UW Google Drive is not HIPAA compliant.

ResearchWorks Archive

ResearchWorks Archive is the University of Washington’s digital repository (also known as “institutional repository”) for disseminating scholarly work. More information about ResearchWorks can be found on the Scholarly Publishing Services page.

Link: ResearchWorks Archive

RedCap

RedCap is a web-based application for building and managing online surveys and databases. According to the RedCap website:

Research Electronic Data Capture (REDCap) is a rapidly evolving web tool developed by researchers for researchers in the translational domain.

REDCap features a high degree of customizability for your forms and advanced user right control. It also features free, unlimited survey functionality, a sophisticated export module with support for all the popular statistical programs, and supports HIPAA compliance.

Cloud storage

Amazon Web Services

Amazon Web Services (AWS) is a cloud computing platform that provides a number of different storage services, including Amazon S3, Amazon EBS, Amazon EFS, and Amazon Glacier. Amazon S3 is comparable to Azure Blobs. Amazon EBS is comparable to Azure Files. Amazon EFS is comparable to Azure Files. Amazon Glacier is comparable to Azure Archive Storage.

Features and options
  • Data Egress Waiver, which effectively eliminates the standard charges for moving data out of the AWS Service.
  • HIPAA Eligible Account, requires special request and approval, and is subject to important operational considerations to meet compliance requirements of HIPAA, the UW BAA, and UW Medicine Compliance Policies.
  • Accessible on Klone via rclone
Pricing

The approximate cost of storing 1 TiB of data per month is: - ~$25 for “hot” data accessed frequently (S3 Standard) - ~$5/month for “cold” data accessed infrequently (S3 Glacier Instant Retrieval)

The Data Egress Waiver eliminates the standard charges for moving data out of the AWS Service.

UW IT has a subscription service for AWS that provides a discount of 5% and a waiver for data egress charges. The subscription is covered by UW’s HIPPAA BAA and other enterprise contracts. A UW Workday worktag is required to use the service. For more information, see the UW IT AWS page.

For detailed pricing information, see the AWS pricing calculator.

Eligibility

UW faculty; UW staff; UW researchers; UW clinicians; UW academic units; UW administrative units; UW affiliated organizations; UW Medical Center; Harborview Medical Center; Any group with an approved UW blanket PO. NOTE: UW students are not eligible for this service, except when working within the scope of UW employment, e.g., as an RA, TA or GSA. Known Prerequisites: This service requires a valid UW budget number.

Azure

Microsoft’s Azure cloud platform includes a number of storage options, including Azure Blobs and Azure Files.

Azure Blobs is comparable to Amazon AWS S3. It is designed to store large amounts of unstructured data but is not designed to be used as a file system.

Features and options
  • Covered by UW’s HIPAA BAA and other enterprise contracts
  • Accessible on Klone via rclone
Pricing

The approximate cost of storing 1 TiB of data per month is: - ~$25 for “hot” data accessed frequently (Azure Blobs Hot Tier) - ~$5/month for “cold” data accessed infrequently (Azure Blobs Cold Tier)

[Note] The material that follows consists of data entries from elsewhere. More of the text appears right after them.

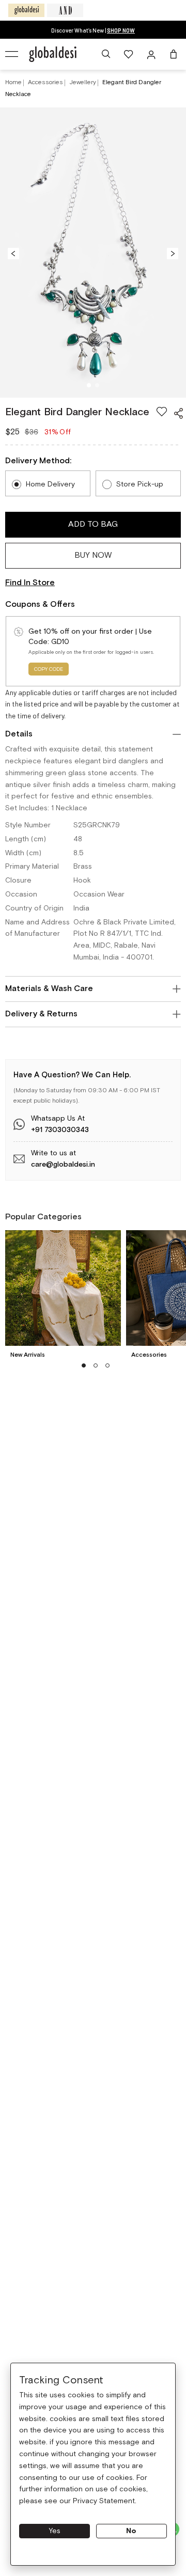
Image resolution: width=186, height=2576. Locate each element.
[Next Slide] (173, 252)
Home (13, 82)
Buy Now (93, 555)
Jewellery (83, 82)
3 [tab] (108, 1365)
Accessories (46, 82)
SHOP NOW (121, 30)
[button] (106, 54)
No (131, 2531)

UW IT has a subscription service for Azure that provides a discount of roughly 10% on Azure usage charges and allows charges to be paid with a UW Workday worktag. A UW Workday worktag is required to use the service. For more information, see the UW IT Azure Subscription Service.

For detailed pricing information, see the Azure pricing calculator.

Eligibility

UW faculty; UW staff; UW researchers; UW clinicians; UW academic units; UW administrative units; UW affiliated organizations; UW Medical Center; Harborview Medical Center; Any group with an approved UW blanket PO. NOTE: UW students are not eligible for this service, except when working within the scope of UW employment, e.g., as an RA, TA or GSA. Known Prerequisites: This service requires a valid UW budget number.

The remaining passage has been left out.